I just imagine, I don't have any real knowledge and experience on these arduous subjects. I even don't know how to code in assembly.
Processors with multiplie cores or intended to share memory has special instructions to force synchronization of cache contents, to make sure that writes aren't stuck in pipelines.
But that is a very different issue from the single-processor problem of synchronizing several software threads, or a main thread and an interrupt handler.
But in both situations, you often end up needing the use of assembler, to create code blocks that the compiler just can't fiddle with. And you need a "dumb" linker that doesn't try to reorder or rewrite code.
I don't think we're quite at a point where a CPU turn originally single-threaded code into something that's executed in several threads. That would be kind of a holy grail of parallel computing. ;)
A high-end x86 processor may spend a million transistors just for analyzing relationsships between instructions, and then reordering them and then splitting off the instructions into multiple ALU, FP, etc.
Some day, we may get similar behaviour in larger embedded processors too, but even when it can be done it would be impossible to keep track of tight timing so we would most probably still have "dumb" sequential processors for the hard real-time controller tasks, and use a superscalar, multi-core processor as a "back-end" computation engine responsible for crunching and non-critical tasks.
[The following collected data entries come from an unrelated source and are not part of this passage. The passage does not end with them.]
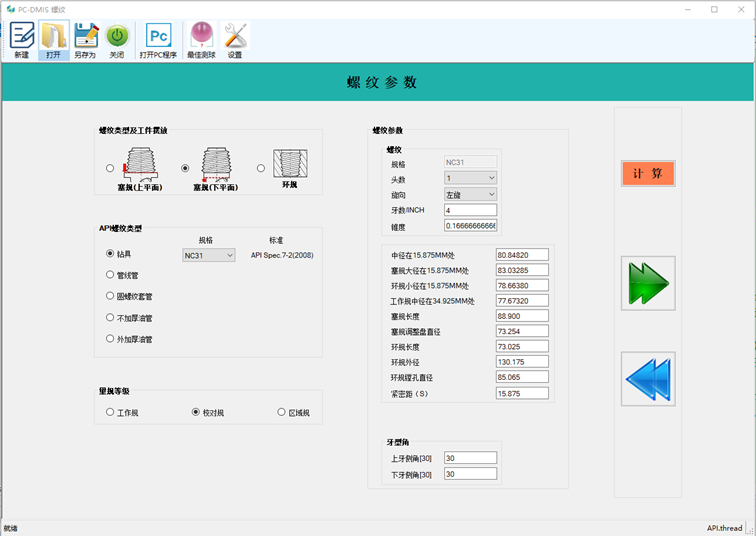Select the 环规 ring gauge radio option
Viewport: 756px width, 536px height.
261,168
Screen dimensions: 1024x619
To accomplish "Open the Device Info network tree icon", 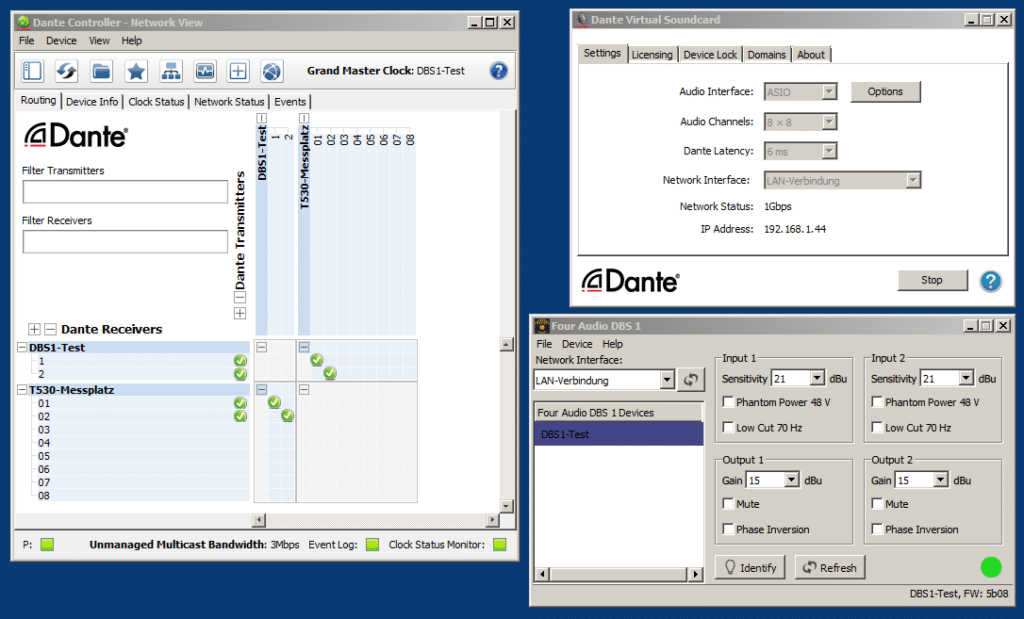I will pos(170,71).
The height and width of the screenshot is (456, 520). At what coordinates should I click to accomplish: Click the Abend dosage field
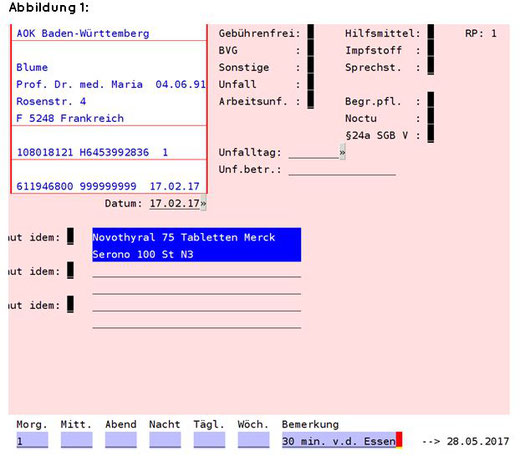[x=121, y=440]
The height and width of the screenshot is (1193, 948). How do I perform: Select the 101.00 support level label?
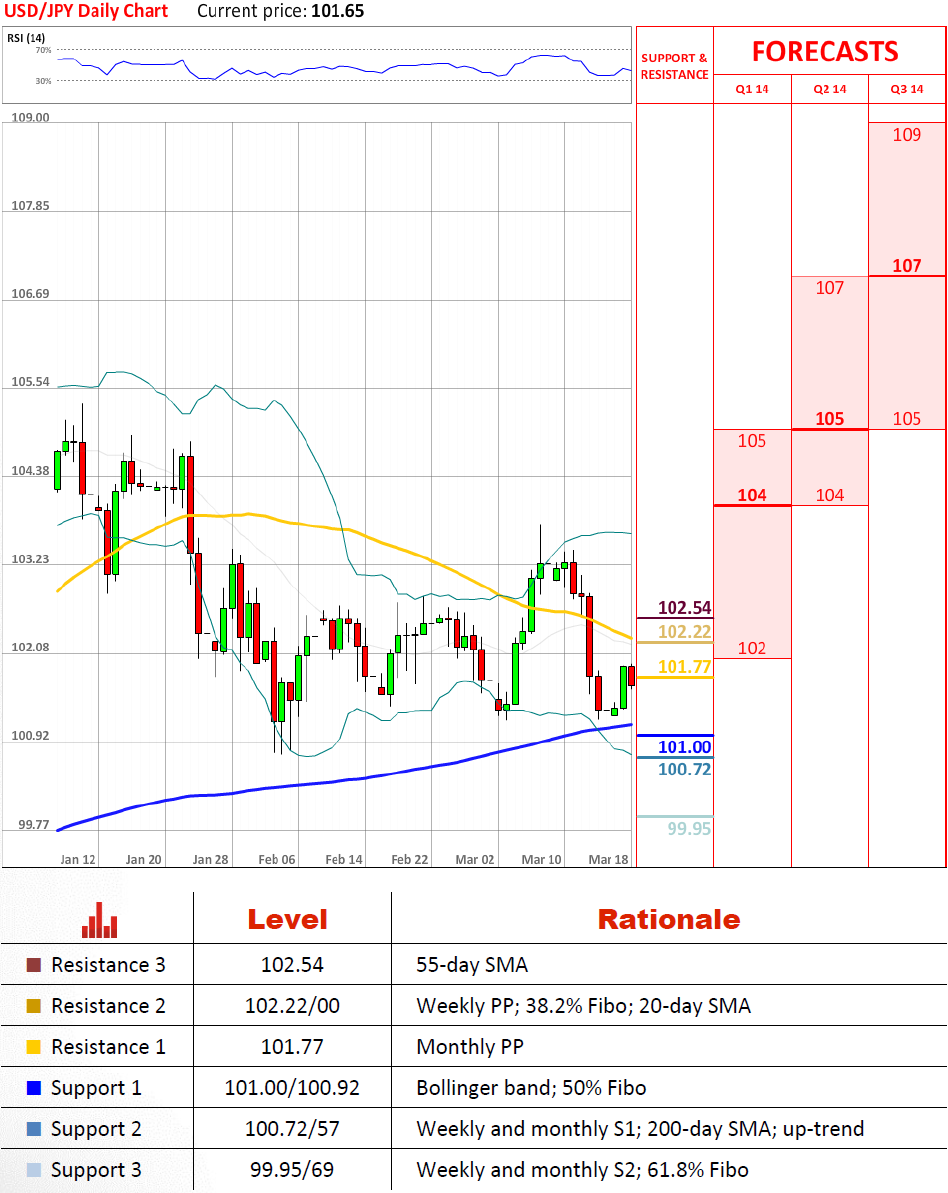click(685, 747)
How do you prove something correct, when you have an infinite number of combinations that your source code can be converted into instructions, and these instructions can be sliced and diced between concurrently working execution units? A tiny little asynchronous interrupt (not to mention an exception) will completely rearrange the execution sequence.
Most probably, we will get better languages for describing concurrent and sequential operations, where the language will help with critical sections and concurrency. Even our embedded platforms have come a long way from the hardware platforms originally in existence when C was invented.
A Linux kernel documentation:
www.kernel.org/.../volatile-considered-harmful.txt
Why the "volatile" type class should not be used
Just for your reference. (I read the above kernel documentation, but I think I don't really understand it.)